From a young age, I remember myself struggling to fit within the norms and frames my parents, school, and society have created for people like me. I remember asking questions about topics that sometimes my parents and most of the time my teachers considered taboo and told me to never repeat. Topics like mental health, birth control, abortion, sex, gender identity, who I am as a person, who defines me, and more.
During my university years, I had the luck to have a few professors who cared about me becoming a critical thinker and encouraged me to voraciously read all kinds of books, broaching taboo topics and not. It was right there and then, that I realized that we, humans, create all these taboos and therefore restrict ourselves to living within specific frames never delving outside. It was at that moment that a journey of self-discovery and ultimately self-acceptance was born.
This power tool is the culmination of my journey of self-acceptance. The concept of this power tool evokes awareness of taboos clients have in their lives that obstruct them from reaching self-acceptance.
Taboo
The more conformist the culture, the tabooer “no” becomes. Martha Beck
According to Wikipedia, the taboo is an implicit prohibition on an utterance or behavior based on a cultural meaning that is very much repulsive or too sacred for ordinary people. These prohibitions are present in virtually all societies. When taboos are applied to only a subsection of the community, they can also serve to suppress said subsection of the community.
The meaning of the word “taboo” has been somewhat expanded in the social sciences to strong prohibitions relating to any area of human activity or custom that is sacred or forbidden based on moral judgment, religious beliefs, or cultural norms. “Breaking a taboo” is usually considered objectionable by society, not merely a subset of a culture.

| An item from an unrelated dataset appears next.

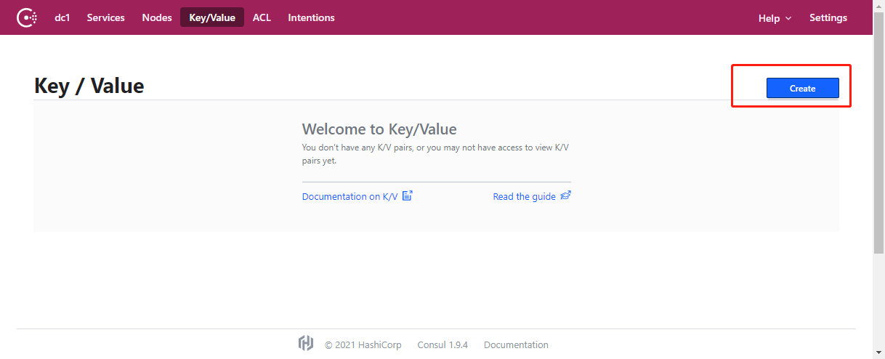Viewport: 885px width, 359px height.
Task: Open the © 2021 HashiCorp footer link
Action: click(365, 344)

In regards to this power tool, the taboo is defined as a restrictive frame associated with values or beliefs that a person holds because of the community they live in, the environment they were raised or the education they received. These taboos hold the person back disallowing them to fully explore themselves and ultimately arrive at self-acceptance of who they are, who they want to become, and which are the values they would like to live their life to.

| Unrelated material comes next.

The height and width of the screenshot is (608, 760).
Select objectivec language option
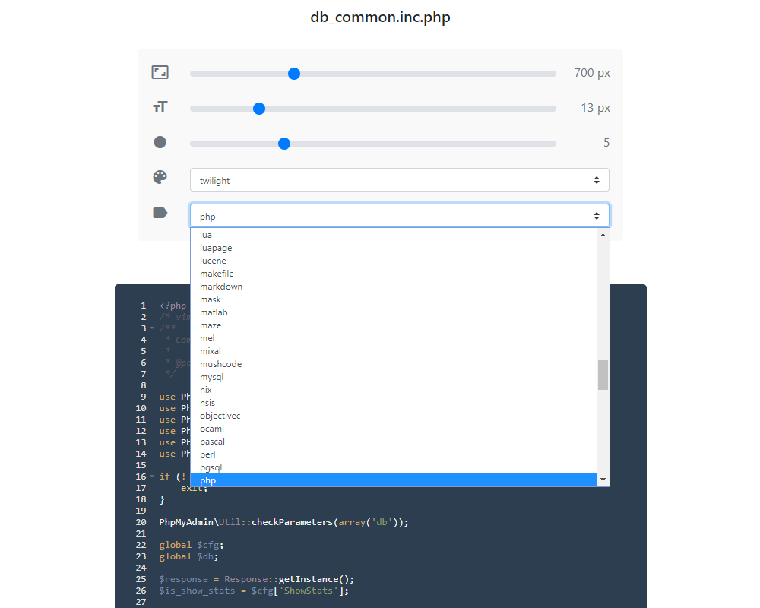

People holding or having taboos in their lives might often have a negative attitude, find difficulty in acknowledging their weaknesses and faults, might be constantly critical or even confused about their identity, and/or end up wishing they were different than who they are.
Self-Acceptance
Because one believes in oneself, one doesn’t try to convince others. Because one is content with oneself, one doesn’t need others’ approval. Because one accepts oneself, the whole world accepts them. Lao Tzu
As the name suggests, the meaning of self-acceptance is the total acceptance of oneself, of both one’s positive and negative characteristics. It is a lot simpler to appreciate the value in one’s strengths, but for genuine self-acknowledgment to happen, an individual should have the option to accept the negative, less-beneficial pieces of oneself.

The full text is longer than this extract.